Isometric contraction
The final of the three phases of contraction is when a muscle maintains its length during a contraction against resistance. Examples of isometric contractions include a basic plank exercise, the wall-sit, and all other static-hold exercises.
If we view isometric contraction from the perspective of resistance as we did above for concentric and eccentric contraction, the resistance will not move during an isometric contraction. If the resistance is moving, it is not isometric.
When training for hypertrophy and proportion, the isometric contraction is not particularly useful. An isometric muscle contraction will not promote a significant change in muscle strength or mass. Instead, the isometric contraction improves endurance. Therefore, exercises utilizing isometric contractions should generally be reserved for stability training (e.g., lumbar spine [core] stability, shoulder joint stability, cervical spine stability, etc.).
To some people’s surprise, a plank exercise will not build your abdominal muscles; it will not improve your “six-pack” or provide any significant change to your physique. When performed correctly, it will improve spinal stability which is still extraordinarily valuable.
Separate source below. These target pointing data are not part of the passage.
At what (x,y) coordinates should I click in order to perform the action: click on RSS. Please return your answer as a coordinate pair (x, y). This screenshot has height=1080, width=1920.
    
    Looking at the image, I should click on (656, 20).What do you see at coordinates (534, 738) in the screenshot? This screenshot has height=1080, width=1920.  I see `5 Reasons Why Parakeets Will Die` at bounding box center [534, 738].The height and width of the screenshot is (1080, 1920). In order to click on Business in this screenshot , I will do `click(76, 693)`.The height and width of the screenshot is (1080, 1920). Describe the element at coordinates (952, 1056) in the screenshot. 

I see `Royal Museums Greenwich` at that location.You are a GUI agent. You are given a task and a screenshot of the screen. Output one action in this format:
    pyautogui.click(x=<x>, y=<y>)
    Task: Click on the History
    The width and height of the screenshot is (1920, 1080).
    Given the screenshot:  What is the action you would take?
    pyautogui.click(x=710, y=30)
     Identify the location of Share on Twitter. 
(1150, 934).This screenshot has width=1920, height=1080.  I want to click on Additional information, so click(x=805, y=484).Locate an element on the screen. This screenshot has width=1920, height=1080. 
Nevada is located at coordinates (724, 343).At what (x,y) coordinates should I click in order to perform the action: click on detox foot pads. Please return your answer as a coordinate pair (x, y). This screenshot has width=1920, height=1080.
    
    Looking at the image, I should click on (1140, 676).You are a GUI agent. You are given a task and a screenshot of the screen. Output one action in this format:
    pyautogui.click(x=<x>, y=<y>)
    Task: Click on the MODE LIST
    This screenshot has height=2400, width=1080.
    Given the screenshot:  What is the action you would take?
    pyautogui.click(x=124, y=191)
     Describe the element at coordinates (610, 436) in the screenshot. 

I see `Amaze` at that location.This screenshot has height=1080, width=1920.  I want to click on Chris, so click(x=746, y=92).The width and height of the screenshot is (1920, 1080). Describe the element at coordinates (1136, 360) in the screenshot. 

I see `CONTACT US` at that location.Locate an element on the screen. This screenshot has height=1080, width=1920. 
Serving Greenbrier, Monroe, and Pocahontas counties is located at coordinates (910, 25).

Can you move the resistance?
There are two functional variations of isometric contraction: one where you’re attempting to move your joint(s) against resistance but physically cannot and another where you could move your joint(s) against resistance but choose not to.
The first variation of isometric contraction is when you’re attempting to move an object that is, to your functional capacity, immovable (e.g., pressing against the wall of a building or trying to lift a truck).
The second functional variation of this muscle contraction is a voluntary static hold. Examples of static hold isometric are plank exercises, wall sits, or yoga poses. In each of these examples, you are physically able to move, but you’ve instead chosen to hold a position for a target benefit (e.g., muscular endurance or joint stability).
Observationally, these variations are the same; the target muscle is not changing length and the joint(s) are not moving. Subjectively, however, they are drastically different based on exertion. Both variations have their place in certain training regimens, but for bodybuilding and hypertrophy, isometric exercises are rarely utilized.